§ What you will do: Rewrite the material from the line containing "290x322 pixels." through the end, replacing "red arrowhead" with "blue arrowhead" and changing nothing else. Leave the pictures out of your answer.

§ Items:

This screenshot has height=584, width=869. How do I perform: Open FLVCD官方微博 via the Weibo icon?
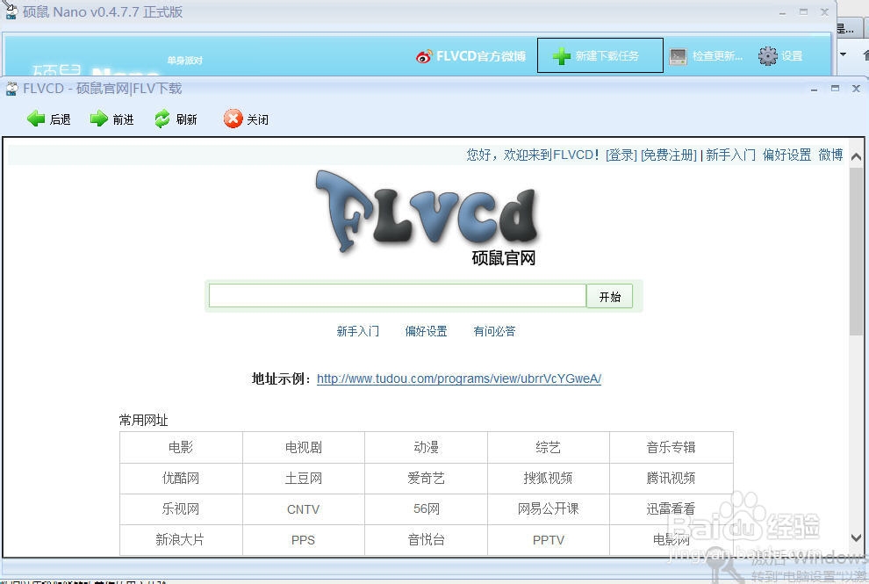point(422,54)
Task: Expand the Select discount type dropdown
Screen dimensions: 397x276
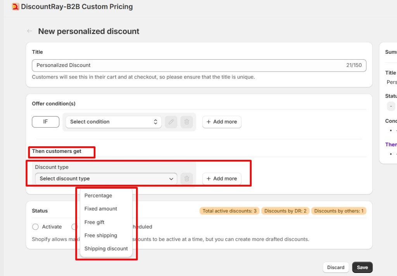Action: click(x=106, y=178)
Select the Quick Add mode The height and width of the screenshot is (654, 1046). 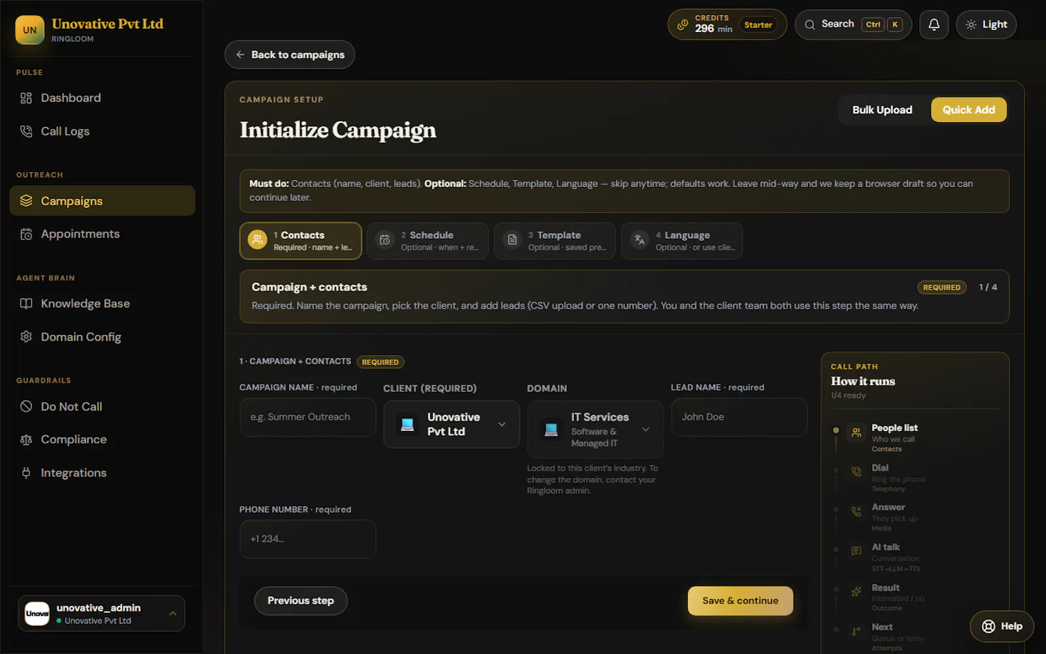[968, 110]
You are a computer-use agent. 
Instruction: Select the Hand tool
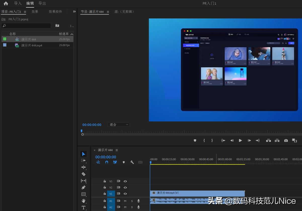[84, 201]
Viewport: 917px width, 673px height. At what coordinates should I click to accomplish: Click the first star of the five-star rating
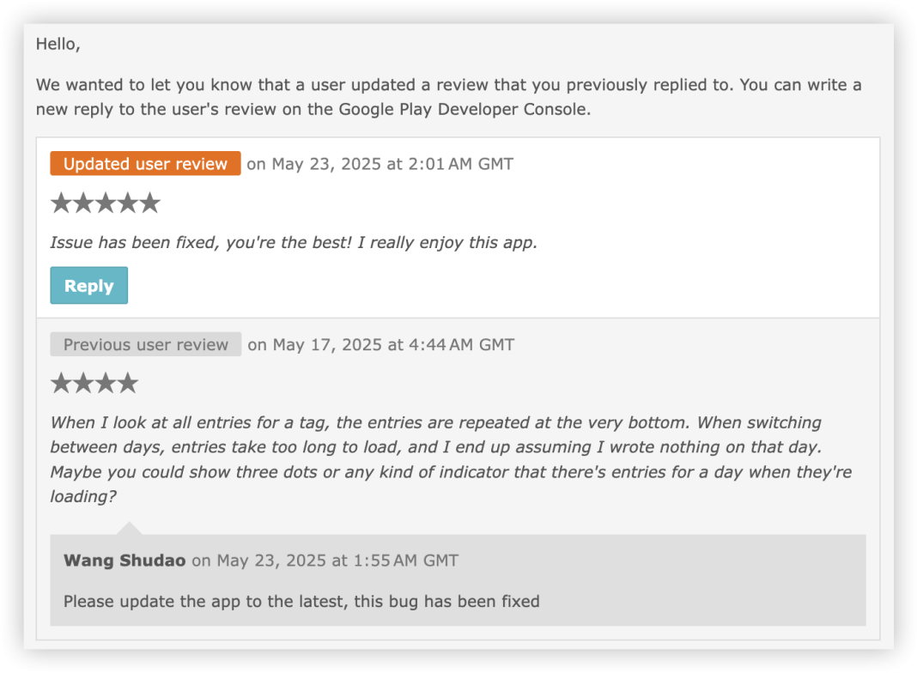(61, 203)
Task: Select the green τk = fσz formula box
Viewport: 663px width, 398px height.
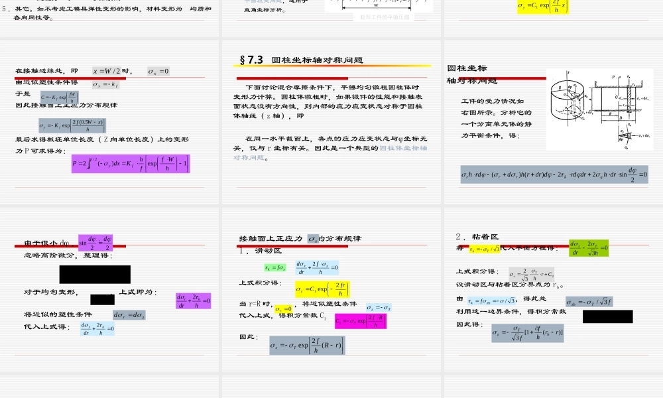Action: 276,267
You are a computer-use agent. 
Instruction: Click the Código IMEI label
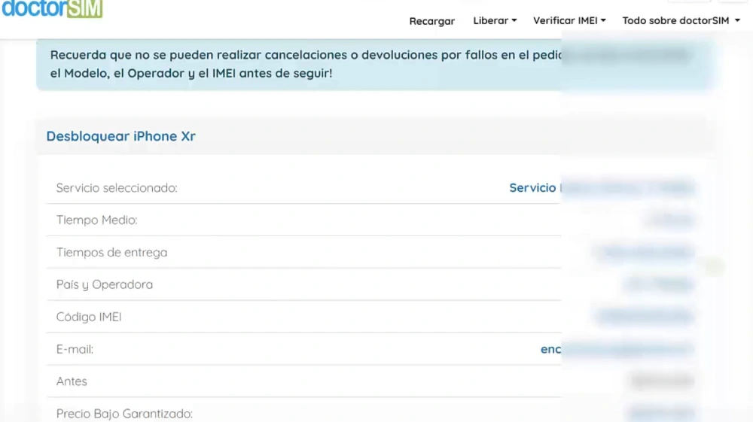click(x=89, y=317)
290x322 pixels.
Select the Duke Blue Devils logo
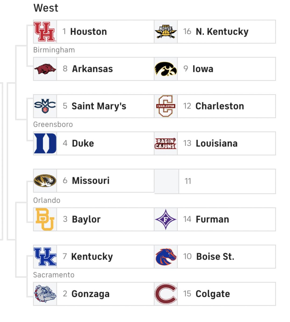(45, 144)
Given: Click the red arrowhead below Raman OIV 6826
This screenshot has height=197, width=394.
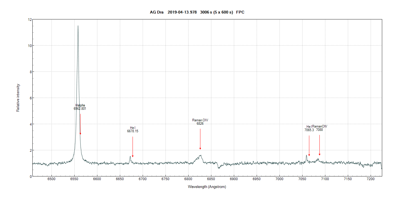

§ Response to this exercise:
290x322 pixels.
Select the Duke Blue Devils logo
(45, 144)
Given: Click the blue arrowhead below Raman OIV 6826
This screenshot has height=197, width=394.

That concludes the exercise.